» Supplied data
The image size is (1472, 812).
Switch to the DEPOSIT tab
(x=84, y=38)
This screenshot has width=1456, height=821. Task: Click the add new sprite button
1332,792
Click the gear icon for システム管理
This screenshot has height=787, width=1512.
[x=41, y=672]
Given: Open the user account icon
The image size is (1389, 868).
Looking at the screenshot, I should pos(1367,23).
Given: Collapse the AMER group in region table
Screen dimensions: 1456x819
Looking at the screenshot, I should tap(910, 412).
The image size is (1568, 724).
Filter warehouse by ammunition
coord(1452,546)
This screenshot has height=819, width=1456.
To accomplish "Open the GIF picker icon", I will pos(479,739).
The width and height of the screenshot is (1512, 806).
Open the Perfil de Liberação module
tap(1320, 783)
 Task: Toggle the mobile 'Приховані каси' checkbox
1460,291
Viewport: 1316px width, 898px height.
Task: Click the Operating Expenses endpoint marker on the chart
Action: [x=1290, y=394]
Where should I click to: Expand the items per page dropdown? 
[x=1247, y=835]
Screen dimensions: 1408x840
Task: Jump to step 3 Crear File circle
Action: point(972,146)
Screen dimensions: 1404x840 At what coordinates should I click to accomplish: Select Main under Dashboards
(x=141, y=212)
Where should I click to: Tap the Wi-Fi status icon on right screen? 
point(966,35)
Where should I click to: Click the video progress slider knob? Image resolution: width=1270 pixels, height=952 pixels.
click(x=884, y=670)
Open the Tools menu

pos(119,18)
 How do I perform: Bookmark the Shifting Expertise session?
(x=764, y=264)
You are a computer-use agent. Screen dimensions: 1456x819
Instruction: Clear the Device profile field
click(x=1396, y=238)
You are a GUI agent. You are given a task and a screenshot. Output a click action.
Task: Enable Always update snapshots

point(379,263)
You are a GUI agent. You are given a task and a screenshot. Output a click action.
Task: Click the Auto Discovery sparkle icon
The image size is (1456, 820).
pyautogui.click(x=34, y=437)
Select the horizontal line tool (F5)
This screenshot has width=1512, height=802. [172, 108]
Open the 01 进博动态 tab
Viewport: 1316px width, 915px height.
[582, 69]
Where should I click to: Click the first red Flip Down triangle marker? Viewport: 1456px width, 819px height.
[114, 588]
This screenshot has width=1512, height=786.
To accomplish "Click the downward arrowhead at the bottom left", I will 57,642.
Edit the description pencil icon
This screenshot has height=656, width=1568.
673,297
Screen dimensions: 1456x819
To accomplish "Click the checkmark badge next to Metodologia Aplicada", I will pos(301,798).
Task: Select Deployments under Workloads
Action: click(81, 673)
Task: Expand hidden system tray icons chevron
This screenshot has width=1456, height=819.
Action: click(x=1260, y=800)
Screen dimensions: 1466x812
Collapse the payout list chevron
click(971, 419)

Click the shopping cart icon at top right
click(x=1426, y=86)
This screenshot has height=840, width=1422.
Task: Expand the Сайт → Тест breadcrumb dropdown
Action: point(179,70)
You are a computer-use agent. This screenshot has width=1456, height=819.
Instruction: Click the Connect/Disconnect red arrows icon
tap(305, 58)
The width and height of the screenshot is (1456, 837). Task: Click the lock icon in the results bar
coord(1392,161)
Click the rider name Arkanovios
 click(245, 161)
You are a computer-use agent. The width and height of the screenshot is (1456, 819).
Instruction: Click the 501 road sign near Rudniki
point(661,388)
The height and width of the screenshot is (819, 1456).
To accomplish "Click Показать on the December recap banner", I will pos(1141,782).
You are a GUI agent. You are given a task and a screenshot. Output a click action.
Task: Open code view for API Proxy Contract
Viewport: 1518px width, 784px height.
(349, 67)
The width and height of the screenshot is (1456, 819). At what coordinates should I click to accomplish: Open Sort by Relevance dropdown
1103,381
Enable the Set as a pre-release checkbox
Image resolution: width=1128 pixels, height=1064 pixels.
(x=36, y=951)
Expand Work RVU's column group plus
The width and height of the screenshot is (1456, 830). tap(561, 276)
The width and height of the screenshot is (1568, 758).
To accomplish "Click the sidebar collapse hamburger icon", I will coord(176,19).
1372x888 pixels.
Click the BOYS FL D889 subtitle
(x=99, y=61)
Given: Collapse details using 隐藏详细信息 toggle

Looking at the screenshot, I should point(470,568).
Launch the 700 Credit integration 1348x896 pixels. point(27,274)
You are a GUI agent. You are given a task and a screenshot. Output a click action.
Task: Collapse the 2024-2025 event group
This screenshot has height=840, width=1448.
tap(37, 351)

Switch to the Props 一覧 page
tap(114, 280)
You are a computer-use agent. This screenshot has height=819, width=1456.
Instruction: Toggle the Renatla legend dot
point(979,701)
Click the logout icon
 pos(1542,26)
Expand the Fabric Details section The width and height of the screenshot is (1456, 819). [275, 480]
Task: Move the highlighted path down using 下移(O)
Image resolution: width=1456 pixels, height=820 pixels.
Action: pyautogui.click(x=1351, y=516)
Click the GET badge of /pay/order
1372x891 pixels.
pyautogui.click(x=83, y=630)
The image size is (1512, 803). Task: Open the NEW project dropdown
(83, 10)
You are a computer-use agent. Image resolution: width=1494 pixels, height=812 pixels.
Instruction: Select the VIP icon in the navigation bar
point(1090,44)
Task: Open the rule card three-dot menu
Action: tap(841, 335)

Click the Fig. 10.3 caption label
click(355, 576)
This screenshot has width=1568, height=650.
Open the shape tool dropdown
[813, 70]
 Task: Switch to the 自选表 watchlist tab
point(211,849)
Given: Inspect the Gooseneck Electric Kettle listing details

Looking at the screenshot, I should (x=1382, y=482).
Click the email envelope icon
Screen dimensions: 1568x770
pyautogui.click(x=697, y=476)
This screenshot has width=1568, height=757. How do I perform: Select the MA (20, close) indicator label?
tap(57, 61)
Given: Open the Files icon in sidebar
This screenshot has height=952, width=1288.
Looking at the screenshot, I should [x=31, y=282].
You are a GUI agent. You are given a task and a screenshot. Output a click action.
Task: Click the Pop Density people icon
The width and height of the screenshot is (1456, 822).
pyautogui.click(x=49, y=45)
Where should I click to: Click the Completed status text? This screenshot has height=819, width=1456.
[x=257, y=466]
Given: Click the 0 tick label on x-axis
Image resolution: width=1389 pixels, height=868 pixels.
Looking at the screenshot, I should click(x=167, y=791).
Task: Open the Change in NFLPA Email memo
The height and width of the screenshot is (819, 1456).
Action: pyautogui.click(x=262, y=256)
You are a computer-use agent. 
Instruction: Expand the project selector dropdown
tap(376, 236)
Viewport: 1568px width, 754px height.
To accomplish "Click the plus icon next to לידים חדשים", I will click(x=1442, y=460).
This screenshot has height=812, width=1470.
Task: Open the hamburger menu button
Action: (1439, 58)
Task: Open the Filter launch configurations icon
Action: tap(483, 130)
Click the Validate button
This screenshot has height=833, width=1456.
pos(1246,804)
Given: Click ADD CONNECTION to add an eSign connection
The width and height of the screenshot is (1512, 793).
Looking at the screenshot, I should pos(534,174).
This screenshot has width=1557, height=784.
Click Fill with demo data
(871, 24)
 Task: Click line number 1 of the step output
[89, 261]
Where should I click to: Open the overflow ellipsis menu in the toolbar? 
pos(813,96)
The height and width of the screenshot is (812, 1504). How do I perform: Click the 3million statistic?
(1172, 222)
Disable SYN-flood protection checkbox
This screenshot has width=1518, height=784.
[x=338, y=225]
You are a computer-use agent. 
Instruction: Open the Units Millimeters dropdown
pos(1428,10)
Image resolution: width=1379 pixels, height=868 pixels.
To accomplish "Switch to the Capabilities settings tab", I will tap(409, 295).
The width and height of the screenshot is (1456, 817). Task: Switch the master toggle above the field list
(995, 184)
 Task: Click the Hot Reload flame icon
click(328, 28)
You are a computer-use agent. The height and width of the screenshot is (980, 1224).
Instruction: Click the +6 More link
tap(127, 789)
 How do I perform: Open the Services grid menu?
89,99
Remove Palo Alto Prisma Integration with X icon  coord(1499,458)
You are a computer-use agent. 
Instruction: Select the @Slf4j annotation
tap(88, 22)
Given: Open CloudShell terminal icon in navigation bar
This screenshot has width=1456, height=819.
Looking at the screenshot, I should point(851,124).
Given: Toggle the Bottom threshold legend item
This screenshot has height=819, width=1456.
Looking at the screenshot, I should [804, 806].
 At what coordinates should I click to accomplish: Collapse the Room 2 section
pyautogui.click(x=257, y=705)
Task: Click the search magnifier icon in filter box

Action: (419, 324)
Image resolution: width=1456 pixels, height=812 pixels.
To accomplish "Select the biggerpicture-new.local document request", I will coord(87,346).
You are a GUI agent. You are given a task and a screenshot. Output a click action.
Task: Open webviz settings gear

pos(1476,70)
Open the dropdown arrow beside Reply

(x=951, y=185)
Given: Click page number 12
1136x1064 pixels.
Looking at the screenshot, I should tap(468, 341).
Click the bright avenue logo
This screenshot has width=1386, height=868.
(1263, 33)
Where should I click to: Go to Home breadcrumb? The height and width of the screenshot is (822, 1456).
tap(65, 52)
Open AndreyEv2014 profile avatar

» Work to complete
What is needed is a verbatim copy of every line in the records above from the one containing "Task: Click the Pop Density people icon" down to the one containing "Viewport: 1568px width, 754px height.", both included, and nothing more.

» Result of this exercise
Task: Click the Pop Density people icon
The width and height of the screenshot is (1456, 822).
pyautogui.click(x=49, y=45)
Where should I click to: Click the Completed status text? This screenshot has height=819, width=1456.
[x=257, y=466]
Given: Click the 0 tick label on x-axis
Image resolution: width=1389 pixels, height=868 pixels.
Looking at the screenshot, I should click(x=167, y=791).
Task: Open the Change in NFLPA Email memo
The height and width of the screenshot is (819, 1456).
Action: pyautogui.click(x=262, y=256)
You are a computer-use agent. 
Instruction: Expand the project selector dropdown
tap(376, 236)
Viewport: 1568px width, 754px height.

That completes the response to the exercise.